Painters Notebook

Painters notebook

… Color as an expressive and symbolic element has always been an essential part of Jan Beekman’s artistic expression both in his early years in Europe and after his extended period of living in the United States. Beekman feels that the European modern art, ‘Color was about color‘. Color was explored for its formal qualities as an essential, yet abstract element of the painters’s genre. ‘Red was red and blue was blue’, they were used for their own sake and not because of a symbolic relationship to things in nature. After his years of experience in the United States, Jan Beekman was impressed by the closeness of art to nature in the American cultural experience. For him, the American natural environment insisted on new symbolic relationships between color and nature. For Jan Beekman colors would now carry potent natural references.

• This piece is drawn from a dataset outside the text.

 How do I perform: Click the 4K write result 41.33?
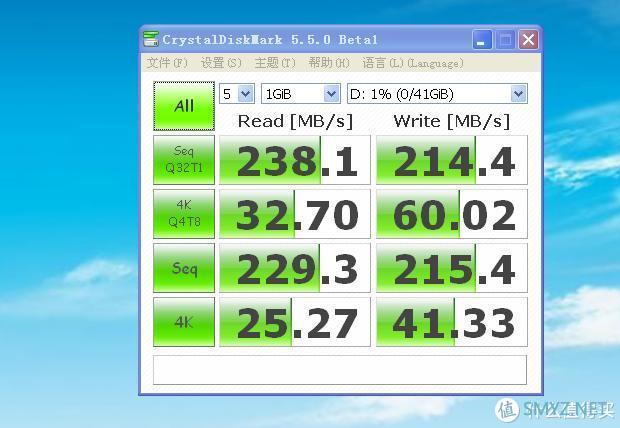(x=452, y=322)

Jan Beekman’s use of the color green provides an interesting example of how his attitude changed after his time in the U.S.A. He has observed that green is not a primary color and therefore not one used in European purist art and not found in the work such as ‘classic’ European modernists as Piet Mondrian. In America, Jan Beekman felt impelled to use green as a strong symbolic evocation of the vast woodlands that surrounded him.

Jan Beekman Notebook

Like many other European artists such as André Masson as Max Enst, Jan Beekman’s experience of the intensity of the colors displayed by the changing leaves of American forests made a profound impression on his work. The rich visual effect of the American woodlands during the fall season offers a spectacular show of reds, oranges, and yellows that gave the artist Jan Beekman a new palette, one that would use to references the variety and power of the natural world.